● **What you have to do**
Give back exactly the lines starting at the one with "Task: Open the" and ending at the last line of the data below. Pictures are not part of the copy.

● **Data for this task**
§ §

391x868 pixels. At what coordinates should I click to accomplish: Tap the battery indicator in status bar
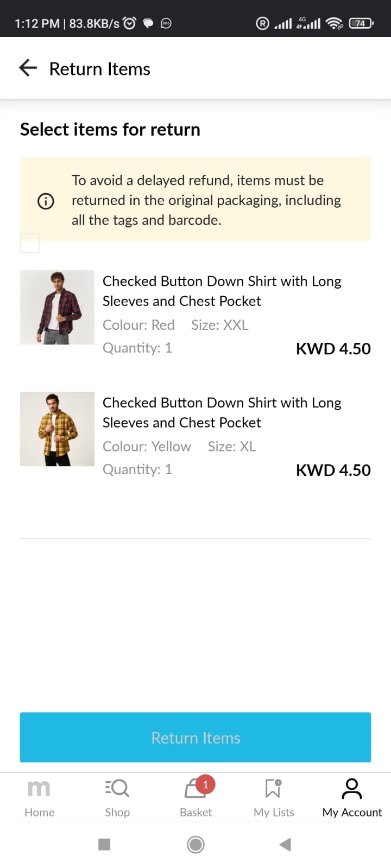pos(361,23)
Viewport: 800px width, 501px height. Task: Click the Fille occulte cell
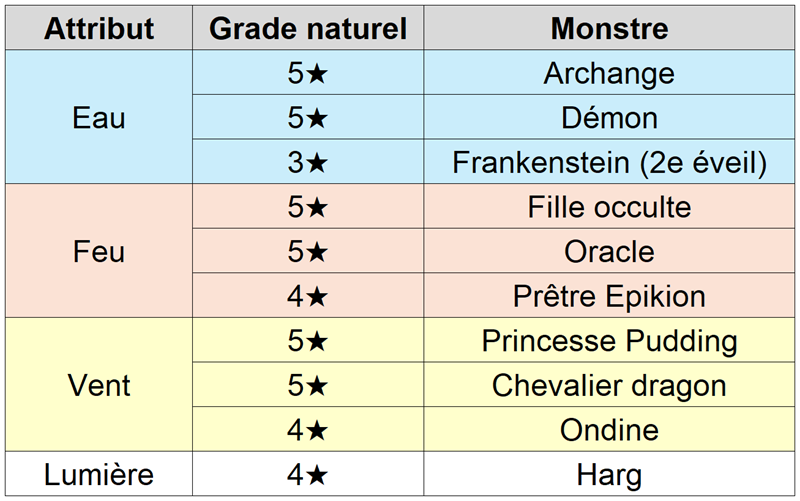coord(609,207)
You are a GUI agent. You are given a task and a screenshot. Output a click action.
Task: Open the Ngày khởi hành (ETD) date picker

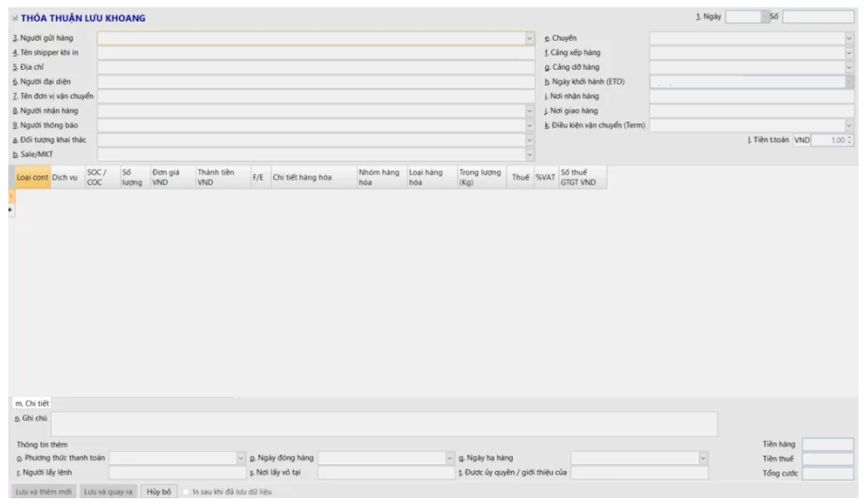click(x=849, y=82)
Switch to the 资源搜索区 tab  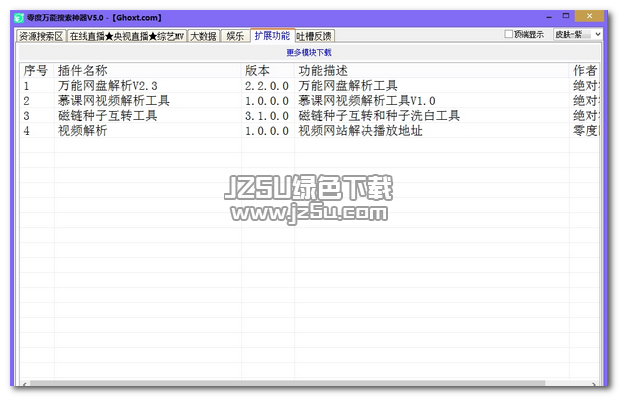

§ §

● **Your response**
Task: Open the Ngày khởi hành (ETD) date picker

click(x=849, y=82)
Switch to the 资源搜索区 tab  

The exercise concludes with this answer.